A review by melissa_who_reads
A Circle of Quiet by Madeleine L'Engle

4.0

A book about writing, in many ways - and as such, it was a perfect book for me to read now.

There is a little nag about it, knowing that her children disliked the Crosswicks books, felt they did not tell the truth of their times there - but I think Madeleine is quite open about what she's doing. She's not writing a memoir: early in the book, she tells a story about some "new people" and one of the old villagers in their town in Connecticut, to it's affecting ending ... and then tells us that it isn't totally true. There were people like that, sort of, but the events didn't quite happen like that. But writing the story made her feel better about what was going on in her town. And I think the rest of it is like that: her using stories of her life, and making them fit the point she is trying to make, whether they really do or not. She was an only child and a lonely child, who often didn't fit in at school, and used writing to escape those realities and make sense of what was happening around her. I think she used her writing this way all her life, and that it is one reason it is so often very good: there is an element of truth behind the writing, of trying to make sense of very difficult times.

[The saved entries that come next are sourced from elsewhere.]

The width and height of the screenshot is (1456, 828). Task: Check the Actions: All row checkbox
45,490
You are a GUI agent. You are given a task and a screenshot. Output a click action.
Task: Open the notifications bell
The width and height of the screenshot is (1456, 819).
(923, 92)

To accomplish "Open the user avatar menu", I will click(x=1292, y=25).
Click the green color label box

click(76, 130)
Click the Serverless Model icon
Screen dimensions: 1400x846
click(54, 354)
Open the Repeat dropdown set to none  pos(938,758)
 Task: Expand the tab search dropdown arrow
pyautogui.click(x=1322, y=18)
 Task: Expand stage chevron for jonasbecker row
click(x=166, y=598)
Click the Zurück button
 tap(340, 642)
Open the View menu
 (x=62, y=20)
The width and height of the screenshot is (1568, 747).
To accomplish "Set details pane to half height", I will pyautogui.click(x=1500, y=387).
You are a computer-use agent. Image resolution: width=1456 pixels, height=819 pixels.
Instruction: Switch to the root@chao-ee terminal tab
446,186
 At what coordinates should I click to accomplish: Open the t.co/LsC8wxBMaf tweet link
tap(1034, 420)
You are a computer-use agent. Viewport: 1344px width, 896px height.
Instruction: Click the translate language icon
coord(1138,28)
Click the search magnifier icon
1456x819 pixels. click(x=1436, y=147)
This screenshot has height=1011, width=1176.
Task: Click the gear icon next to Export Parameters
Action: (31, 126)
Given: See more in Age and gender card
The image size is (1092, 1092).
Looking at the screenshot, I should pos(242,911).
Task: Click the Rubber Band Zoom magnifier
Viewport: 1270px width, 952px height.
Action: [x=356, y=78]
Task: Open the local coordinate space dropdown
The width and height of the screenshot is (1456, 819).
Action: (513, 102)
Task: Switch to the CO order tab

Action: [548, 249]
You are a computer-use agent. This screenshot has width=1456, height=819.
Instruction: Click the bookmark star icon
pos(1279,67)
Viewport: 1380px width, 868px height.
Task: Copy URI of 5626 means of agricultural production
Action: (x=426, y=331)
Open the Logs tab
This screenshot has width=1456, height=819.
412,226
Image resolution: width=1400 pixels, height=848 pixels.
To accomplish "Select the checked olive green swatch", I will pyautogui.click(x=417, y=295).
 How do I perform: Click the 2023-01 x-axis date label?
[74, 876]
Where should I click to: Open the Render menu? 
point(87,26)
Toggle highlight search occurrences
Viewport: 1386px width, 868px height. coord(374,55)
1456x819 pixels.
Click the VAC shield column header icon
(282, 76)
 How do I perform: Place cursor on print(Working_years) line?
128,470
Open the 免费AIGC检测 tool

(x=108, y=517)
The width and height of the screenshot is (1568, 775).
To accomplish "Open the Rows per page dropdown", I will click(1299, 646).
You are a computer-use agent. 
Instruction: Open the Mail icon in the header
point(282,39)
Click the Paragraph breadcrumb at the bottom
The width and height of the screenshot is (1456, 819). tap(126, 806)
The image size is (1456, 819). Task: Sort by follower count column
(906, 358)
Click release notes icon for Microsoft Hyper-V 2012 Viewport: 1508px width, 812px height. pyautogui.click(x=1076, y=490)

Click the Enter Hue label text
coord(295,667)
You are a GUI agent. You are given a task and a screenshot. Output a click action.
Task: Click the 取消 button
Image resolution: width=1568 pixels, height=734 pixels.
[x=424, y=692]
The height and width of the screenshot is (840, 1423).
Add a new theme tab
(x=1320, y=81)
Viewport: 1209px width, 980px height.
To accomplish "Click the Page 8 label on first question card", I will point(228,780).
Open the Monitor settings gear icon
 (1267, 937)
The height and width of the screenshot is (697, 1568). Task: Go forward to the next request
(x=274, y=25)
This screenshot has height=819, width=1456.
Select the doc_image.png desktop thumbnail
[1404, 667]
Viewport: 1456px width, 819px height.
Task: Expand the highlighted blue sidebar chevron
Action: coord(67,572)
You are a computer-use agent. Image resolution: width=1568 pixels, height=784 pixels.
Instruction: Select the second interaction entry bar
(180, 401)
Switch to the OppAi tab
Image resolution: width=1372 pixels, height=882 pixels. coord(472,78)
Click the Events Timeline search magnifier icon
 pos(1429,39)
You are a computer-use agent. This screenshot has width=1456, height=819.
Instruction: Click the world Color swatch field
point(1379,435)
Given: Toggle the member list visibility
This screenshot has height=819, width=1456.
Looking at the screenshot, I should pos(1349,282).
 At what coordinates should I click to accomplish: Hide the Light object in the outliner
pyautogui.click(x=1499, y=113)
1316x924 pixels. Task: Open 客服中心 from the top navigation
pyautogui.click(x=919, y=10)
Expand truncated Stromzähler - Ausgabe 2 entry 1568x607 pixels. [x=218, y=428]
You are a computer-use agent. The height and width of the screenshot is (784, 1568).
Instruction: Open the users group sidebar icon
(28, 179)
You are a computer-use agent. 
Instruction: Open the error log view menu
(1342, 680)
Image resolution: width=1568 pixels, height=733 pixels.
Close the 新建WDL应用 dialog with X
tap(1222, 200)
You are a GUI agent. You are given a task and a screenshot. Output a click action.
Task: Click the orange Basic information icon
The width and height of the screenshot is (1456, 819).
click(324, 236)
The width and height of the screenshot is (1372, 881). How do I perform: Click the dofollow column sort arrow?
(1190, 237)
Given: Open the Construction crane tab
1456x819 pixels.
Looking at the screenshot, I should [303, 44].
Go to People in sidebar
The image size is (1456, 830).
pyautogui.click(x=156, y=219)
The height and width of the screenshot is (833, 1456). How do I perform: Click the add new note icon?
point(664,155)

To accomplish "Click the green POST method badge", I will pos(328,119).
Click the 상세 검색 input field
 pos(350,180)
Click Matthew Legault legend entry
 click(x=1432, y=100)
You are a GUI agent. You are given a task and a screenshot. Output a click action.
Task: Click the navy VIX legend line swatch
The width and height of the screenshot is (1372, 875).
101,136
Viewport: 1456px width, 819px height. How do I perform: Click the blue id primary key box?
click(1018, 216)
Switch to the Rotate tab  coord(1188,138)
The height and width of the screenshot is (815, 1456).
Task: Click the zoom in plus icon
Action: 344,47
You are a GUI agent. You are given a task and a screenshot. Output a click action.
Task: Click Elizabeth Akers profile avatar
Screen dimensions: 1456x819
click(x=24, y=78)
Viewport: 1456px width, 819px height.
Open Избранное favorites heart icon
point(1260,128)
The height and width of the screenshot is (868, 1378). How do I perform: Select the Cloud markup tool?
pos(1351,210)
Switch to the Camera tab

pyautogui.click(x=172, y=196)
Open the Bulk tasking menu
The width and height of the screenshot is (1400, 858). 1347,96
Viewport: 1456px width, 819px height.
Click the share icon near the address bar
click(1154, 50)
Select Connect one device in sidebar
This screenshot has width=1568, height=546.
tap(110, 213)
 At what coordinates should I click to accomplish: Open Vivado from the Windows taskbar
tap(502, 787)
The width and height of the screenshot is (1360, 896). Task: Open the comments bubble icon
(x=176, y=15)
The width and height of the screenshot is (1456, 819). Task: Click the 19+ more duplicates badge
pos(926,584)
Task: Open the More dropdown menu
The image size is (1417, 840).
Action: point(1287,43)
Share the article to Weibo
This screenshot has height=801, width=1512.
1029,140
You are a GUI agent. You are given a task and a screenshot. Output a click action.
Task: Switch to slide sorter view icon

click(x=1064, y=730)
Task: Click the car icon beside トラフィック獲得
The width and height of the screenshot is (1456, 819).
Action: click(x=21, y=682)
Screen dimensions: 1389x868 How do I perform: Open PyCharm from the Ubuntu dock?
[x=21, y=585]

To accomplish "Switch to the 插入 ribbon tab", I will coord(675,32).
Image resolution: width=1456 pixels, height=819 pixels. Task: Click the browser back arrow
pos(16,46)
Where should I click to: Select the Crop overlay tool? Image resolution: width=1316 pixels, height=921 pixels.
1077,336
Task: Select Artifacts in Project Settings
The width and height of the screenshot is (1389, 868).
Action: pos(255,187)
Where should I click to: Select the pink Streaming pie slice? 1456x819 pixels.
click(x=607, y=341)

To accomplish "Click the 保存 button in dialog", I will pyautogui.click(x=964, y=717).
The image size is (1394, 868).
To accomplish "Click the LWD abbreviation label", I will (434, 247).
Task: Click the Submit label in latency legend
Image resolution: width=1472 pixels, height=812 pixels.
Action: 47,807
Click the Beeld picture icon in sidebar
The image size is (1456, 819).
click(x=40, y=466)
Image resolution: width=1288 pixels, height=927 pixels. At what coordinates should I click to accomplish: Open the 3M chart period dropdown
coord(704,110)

I think she is better at explaining God in her fiction - like A Wrinkle in Time - than in her prose. It is amazing to me that she wrote this book at age 51, younger than I am now, and at that time was a grandmother and had moved into the adult children phase of her life. She is a little condescending, I think, to the young adults of that time - around 1970 - but she is also truly fearful of the chaotic world they are living in. And while the concerns are somewhat different today than then, some of that fear of the chaos and darkness resonates in this world of pandemic and creeping fascism we live in today.